Osimertinib halts lung cancer

A new drug to combat one of the more aggressive forms of lung cancer has been approved by NICE - UK's the National institute for Health and Care excellence. It's been developed at record-breaking speed by AstraZeneca and, in clinical trials, almost twice as many patients responded to the new agent, called osimertinib, compared with existing chemotherapy. Cancer specialist Alastair Graystoke, one of the investigators who has been testing the new agent, told Chris Smith how it works and who might benefit...

Alastair - Osimertinib is a new drug that's become available for patients with a rare type of lung cancer. It's lung cancer that's got a mutation in  a protein called epidermal growth factor receptor. This protein is like a switch that turns on and then drives the cell's growth, makes it grow, makes it spread, divide, cause symptoms to the patient and this tablet (Osimertinib) goes in and blocks that protein and stops the cells growing. The lung cancer cells seem to be addicted to this - what we call oncogene addiction - and so, if you can block this signalling, you actually see the cancers shrinking and patients feeling better with a better quality of life.

Chris - How do you work out who might benefit from it?

Alastair - When patients first have their lung cancer diagnosed, then they have their cancer checked for a mutation in this protein. They can then go on to drugs that we have had for about four or five years that target this protein, but they only work for about a year and then this cancer becomes resistant. So what's neat about this new drug is we've worked out how the cancer becomes resistant, and the answer to that is it's developed a secondary mutation in this protein that blocks the binding of the drugs we used to have.

So what AstraZeneca have done is develop a new drug that targets the new mutation, the new switch, and is very effective. The other really neat thing about this tablet is that, at the same time in the clinical trials where they were looking at biopsies, they were also doing blood tests to look for the presence of tumour DNA in the circulation. And they were able to show that if you can detect the tumour DNA in the circulation, it's just as good as doing a biopsy. So in fact, there's some patients now who won't need a biopsy - we'll just do a blood test and show this is how their cancer has become resistant and now we can give them this new tablet with a good chance of responding.

Chris - And when someone is started on this sort of therapy, what sort of outcomes are you seeing with it?

Alastair - So, in about seventy per cent of patients we see what we describe as a good shrinkage, which is their tumour volume decreasing by about half. In some of the patients we've actually seen their cancer shrinking down so far that we're having really difficult seeing it anymore. It doesn't work for everyone and, at the moment, we're not really sure how long it works for but it seems to be about an average of a year and then the cancer can, unfortunately, become resistant again.

Chris - What about cancer that has spread to distant sites - metastasised to other parts of the body - does it work on those distant tumours as well?

Alastair - Most of my patients to have metastases; most of them present late with cancers that are already spread. But what's really interesting about this drug as well is that it's very common for patients with this subtype of tumour for it to spread to the brain and the spinal cord, and this drug seems to work very well in that setting as well.

Chris - How much does it cost?

Alastair - So the list price is between four and five thousand pounds a month. It's been made available to the NHS through the Cancer Drugs Fund because NICE didn't think that the data was mature enough; we don't know how long this tablet works for to work out if this is a cost effective treatment. So it has two years approval through the Cancer Drugs Fund and, hopefully, during that time we will develop enough data to show that it can improve patient's outcome, and that they do live longer, and that it's a cost effective treatment to use in the National Health Service.

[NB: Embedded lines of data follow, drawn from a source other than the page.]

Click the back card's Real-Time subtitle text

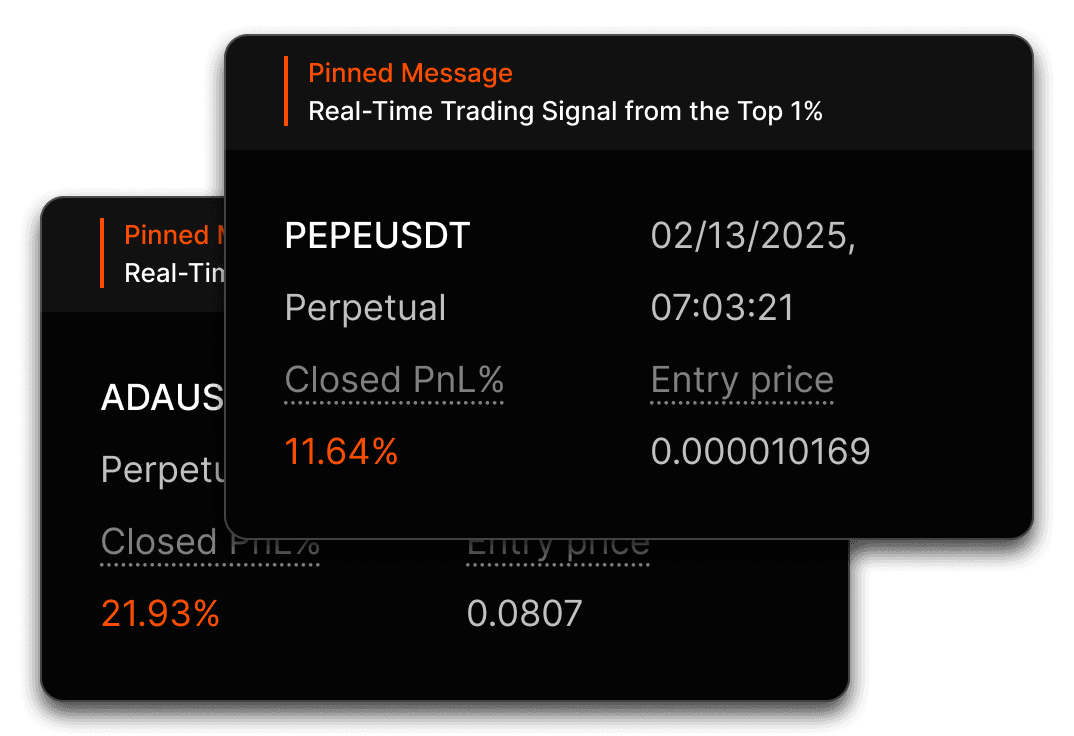point(174,273)
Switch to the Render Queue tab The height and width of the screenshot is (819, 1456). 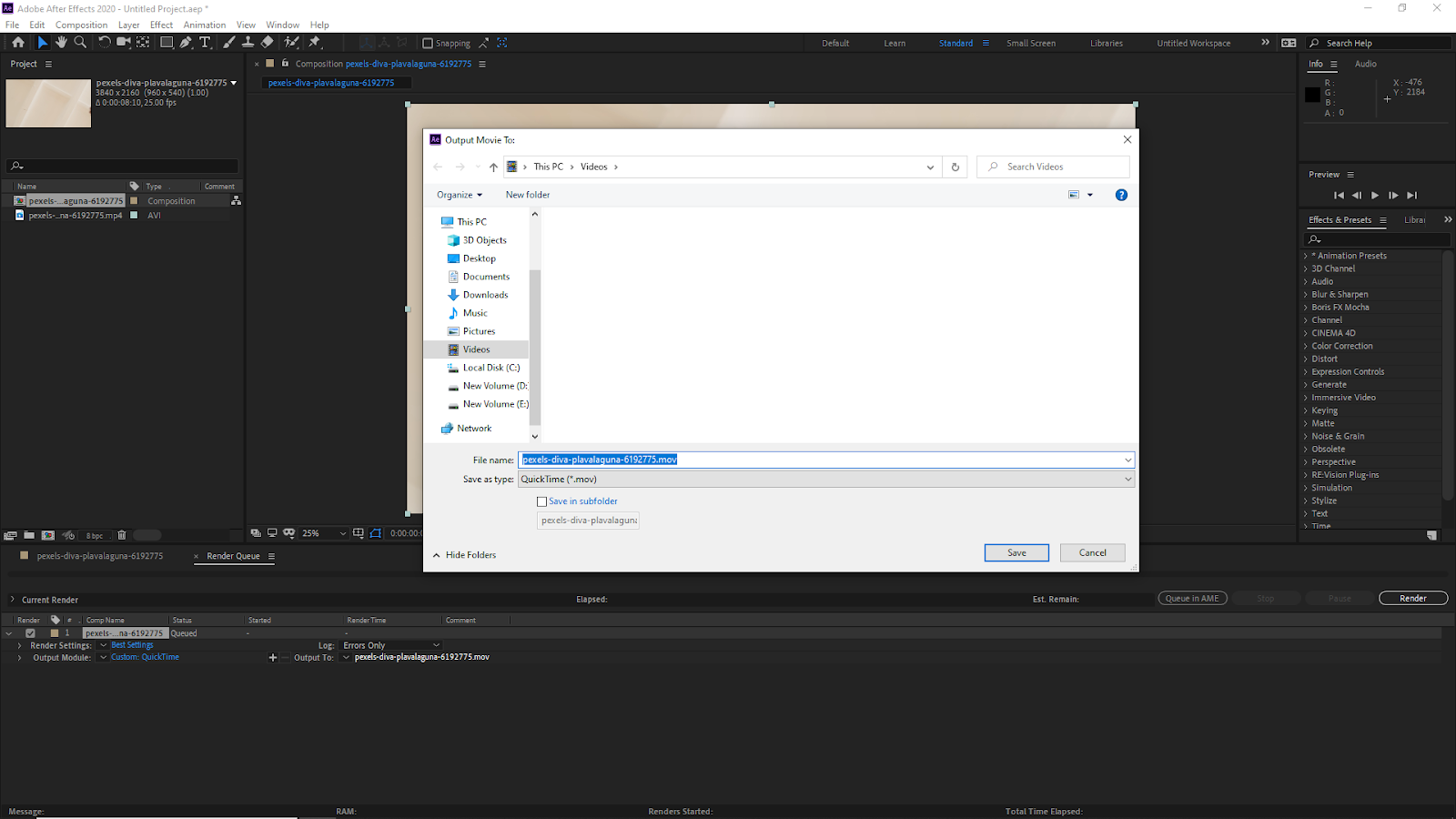[233, 556]
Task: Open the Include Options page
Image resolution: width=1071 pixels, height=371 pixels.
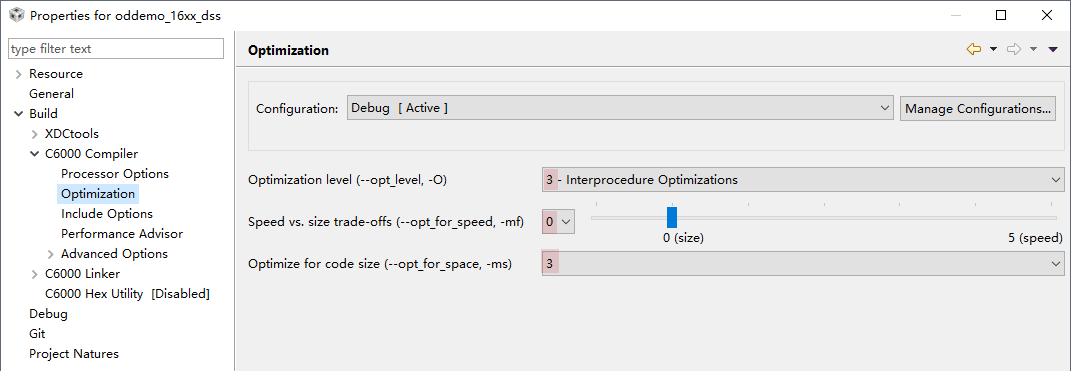Action: click(107, 214)
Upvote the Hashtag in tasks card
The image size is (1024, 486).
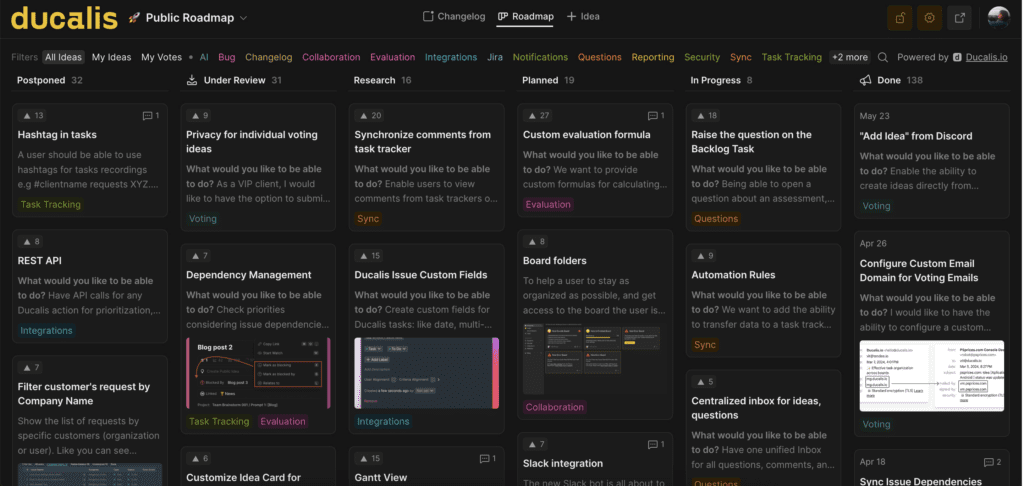coord(33,116)
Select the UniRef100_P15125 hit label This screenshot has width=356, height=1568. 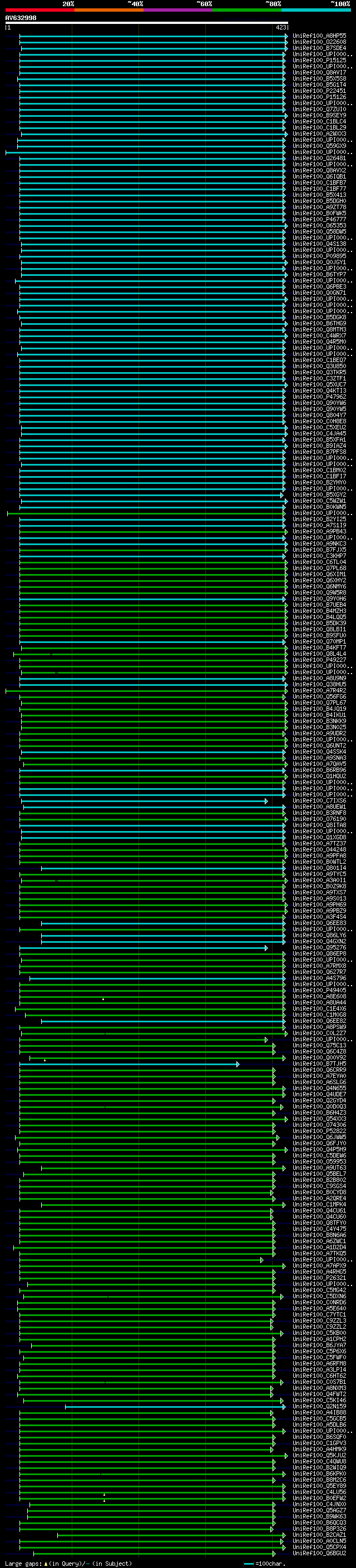click(x=319, y=60)
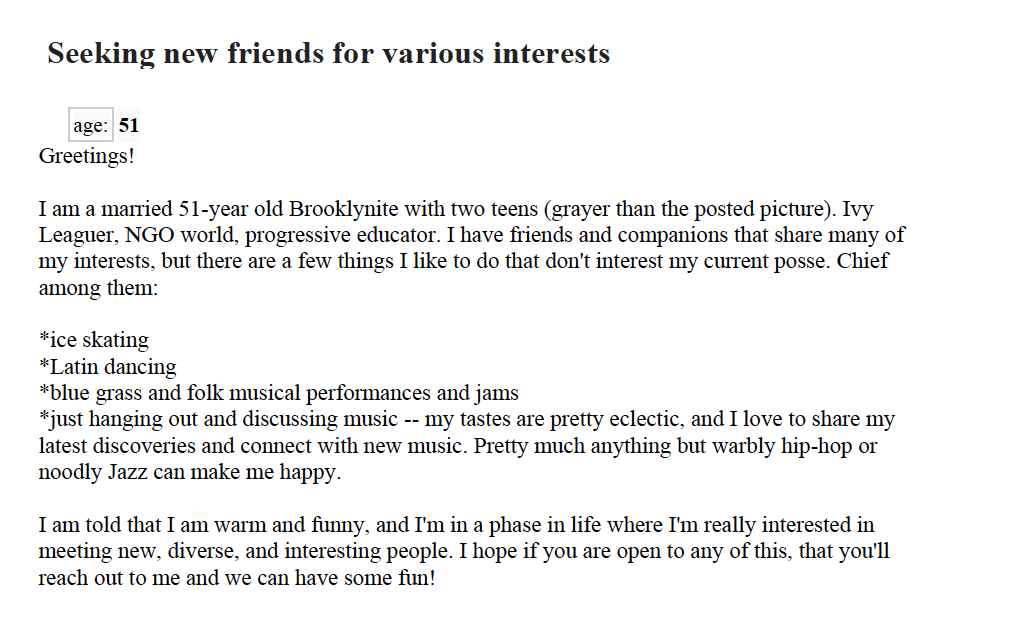1011x639 pixels.
Task: Click the boxed 'age:' label
Action: 90,126
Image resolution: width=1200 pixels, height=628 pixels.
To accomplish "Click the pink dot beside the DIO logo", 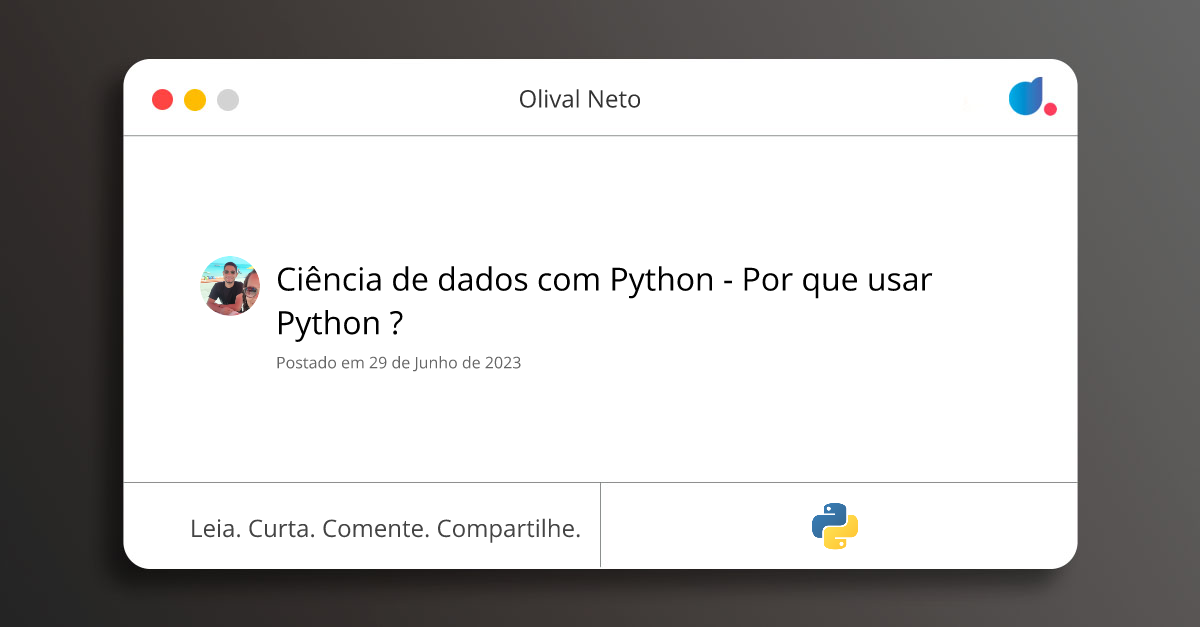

Chris - Most of the cost, of course, comes from what's involved in developing a new drug, isn't it - tell us about the story of the development of this one?

Alastair - Well, the nice thing about this is that, on average before it's taken about ten years to develop a drug through clinical trials and that ten year process, and the costs behind it, is one of the main reasons that the drugs are so expensive when they come out the other side.

This drug first went into patients in 2013, and it got licensed in the US in 2016, the UK 2016. So it's only three years from first time in man to us having access to it in the NHS. Now if we can do that for all our drugs, hopefully it will bring down the cost of drug development and bring down the costs when they come out the other side.

Chris - Why was it so quick?

Alastair - I think because there was a really nice scientific rationale: we knew what the basic science was; the drug is very effective; has relatively little in the way of side-effects. And there's been new processes brought on by the FDA in America and the European Regulatory Authorities to fast track drugs like this which look to be very effective so we can give them to patients as soon as possible.